Gershwin, Price, Copland- This concert takes the cake

This week’s Masterworks performances are sure to take the cake. The KSO 2017-18 season comes to a close this Thursday and Friday with “Rhapsody in Blue.” Performances are at 7:30 p.m. at the Tennessee Theatre with a pre-concert chat at 6:30. Tickets here.

Pianist Michelle Cann joins the Orchestra for not one but two piano concerti – both Gershwin’s infamous “Rhapsody in Blue,”  and ‘Piano Concerto in One Movement’ by Florence Price, a lesser known composer whose work is beginning to make a come back.

The program opens with an upbeat treat, which will also serve as a teaser for the full production later this year. Leonard Bernstein’s Overture to Candide is a 5-minute concert opener that featuring melodies from the work, has enjoyed an independent life as one of the most popular concert pieces of the second half of the 20th century. 
Since the premiere of Rhapsody in Blue, George Gershwin became recognized not only as an important composer of Broadway and popular melodies but a force to be reckoned with in classical music.  Gershwin’s Rhapsody in Blueremains one of the most beloved and performed concert works by an American composer.

Our guest artist this week, Michelle Cann, holds degrees from the Cleveland Institute of Music and an Artist Diploma from the Curtis Institute of Music, where she later joined the staff as a Collaborative Staff Pianist. 



Florence Price was the first African American woman to have her music played by a major American orchestra when the Chicago Symphony performed her Symphony in E minor in 1933. She lived from 1887-1953 and wrote symphonies, arrangements of spirituals and folk songs. More of her music, including violin and piano concertos, was not discovered until after her death.

You don’t want to miss the second half of this program, Aaron Copland’s Symphony No. 3, which includes Fanfare for the Common Man in the fourth movement, which many will recognize. This was the first symphony Copland composed, written just after World War II and is referred to as the “Great American Symphony.”

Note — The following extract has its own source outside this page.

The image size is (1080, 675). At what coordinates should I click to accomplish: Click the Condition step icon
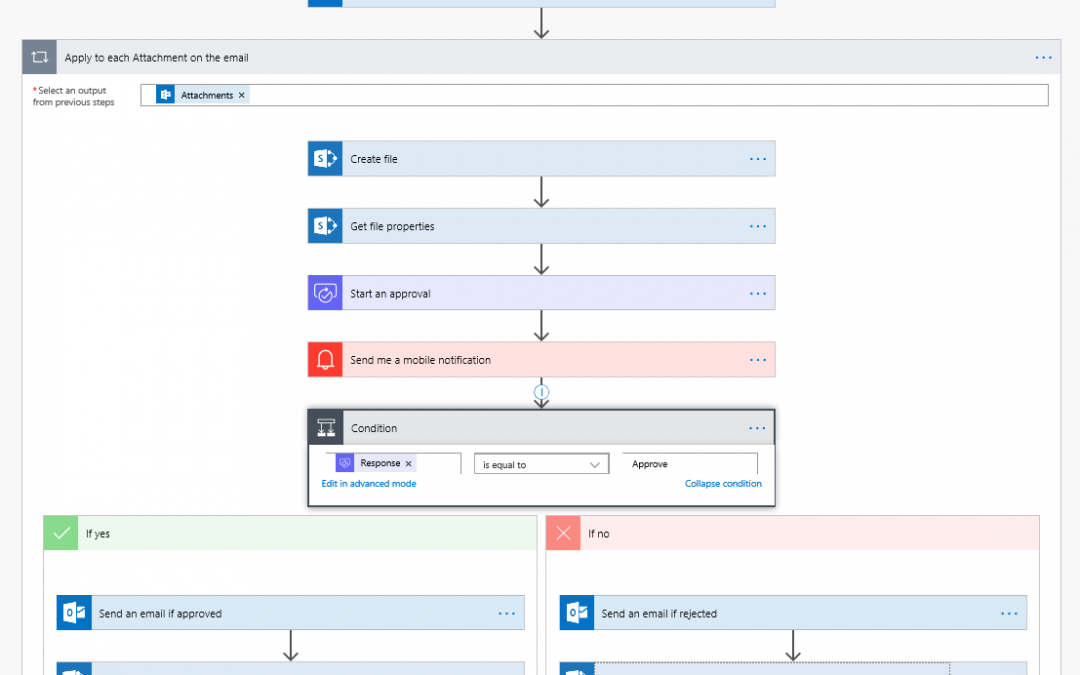pos(326,428)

Copland describes the first movement as “broad and expansive in character”.  The second movement serves the function of the Symphony’s lively scherzo.  Copland describes the slow-tempo third movement as “the freest of all in formal structure. Copland’s Fanfare for the Common Man serves as the introduction to the main portion of the Symphony’s finale, which journeys to a majestic close.